Giorello died in Milan on 15 June 2020 due to COVID-19 during the COVID-19 pandemic in Italy. Three days before his death, he married his partner Roberta Pelachin.

== Personal life ==
Giorello was a "comic book expert"; he wrote essays about Tex Willer and Topolino, and he also wrote the prefaces to Logicomix and Rat-Man: Superstorie di un supernessuno. In 2014, he co-created the comic "The philosophy of Donald Duck".

==Works==
- Saggi di storia della matematica, Milan, FER, 1974.
- Il pensiero matematico e l'infinito, Milan, UNICOPLI, 1982. ISBN 88-7061-160-4.
- Lo spettro e il libertino. Teologia, matematica, libero pensiero, Milan, A. Mondadori, 1985.
- Le ragioni della scienza, with Ludovico Geymonat and Fabio Minazzi, Rome-Bari, Laterza, 1986. ISBN 88-420-2767-7.
- Filosofia della scienza, Milan, Jaca Book, 1992. ISBN 88-16-43034-6.
- Le stanze della ricerca, Milan, Mazzotta, 1992. ISBN 88-202-1057-6.
- Europa universitas. Tre saggi sull'impresa scientifica europea, with Tullio Regge and Salvatore Veca, Milan, Feltrinelli, 1993. ISBN 88-07-09038-4.
- Introduzione alla filosofia della scienza, Milan, R.C.S. libri & grandi opere, 1994. ISBN 88-452-2128-8.
- Quale Dio per la sinistra? Note su democrazia e violenza, with Pietro Adamo, Milan, UNICOPLI, 1994. ISBN 88-400-0342-8.
- La filosofia della scienza nel XX secolo, with Donald Gillies, Rome-Bari, Laterza, 1995. ISBN 88-420-4492-X
- Lo specchio del reame. Riflessioni su potere e comunicazione, with Roberto Esposito, Carlo Sini and Danilo Zolo, Ravenna, Longo, 1997. ISBN 88-8063-113-6.
- Epistemologia applicata. Percorsi filosofici, with Michele Di Francesco, Milan, CUEM, 1999. ISBN 88-6001-645-2.
- I volti del tempo, with Elio Sindoni, Corrado Sinigaglia, Milan, Bompiani, 2001. ISBN 88-452-4973-5.
- Prometeo, Ulisse, Gilgameš. Figure del mito, Milan, Raffaello Cortina Editore, 2004. ISBN 88-7078-878-4.
- Di nessuna chiesa. La libertà del laico, Milan, Raffaello Cortina Editore, 2005. ISBN 88-7078-975-6.
- Dove fede e ragione si incontrano?, with Bruno Forte, Cinisello Balsamo, San Paolo, 2006. ISBN 88-215-5720-0.
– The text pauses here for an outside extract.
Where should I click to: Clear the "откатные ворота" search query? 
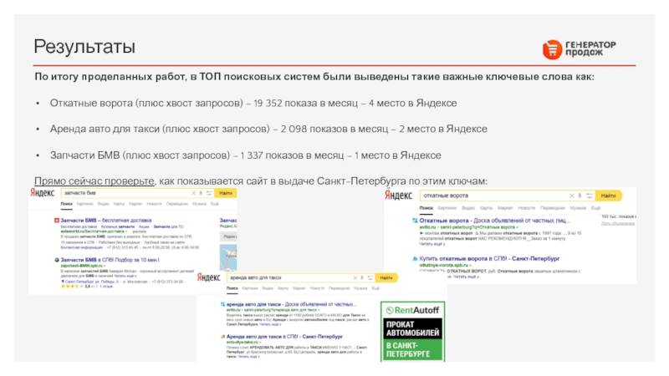[x=570, y=195]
- La libertà della vita, with Umberto Veronesi, Milan, Raffaello Cortina Editore, 2006. ISBN 88-6030-071-1.
- Il decalogo. I dieci comandamenti commentati dai filosofi, II, Non nominare il nome di Dio invano, with Gabriele Mandel, with CD, Milan, Albo Versorio, 2007. ISBN 978-88-89130-26-1.
- La scienza tra le nuvole. Da Pippo Newton a Mr Fantastic, with Pier Luigi Gaspa, Milan, Raffaello Cortina Editore, 2007. ISBN 978-88-6030-125-3.
- Libertà. Un manifesto per credenti e non credenti, with Dario Antiseri, Milan, Bompiani, 2008. ISBN 978-88-452-6176-3.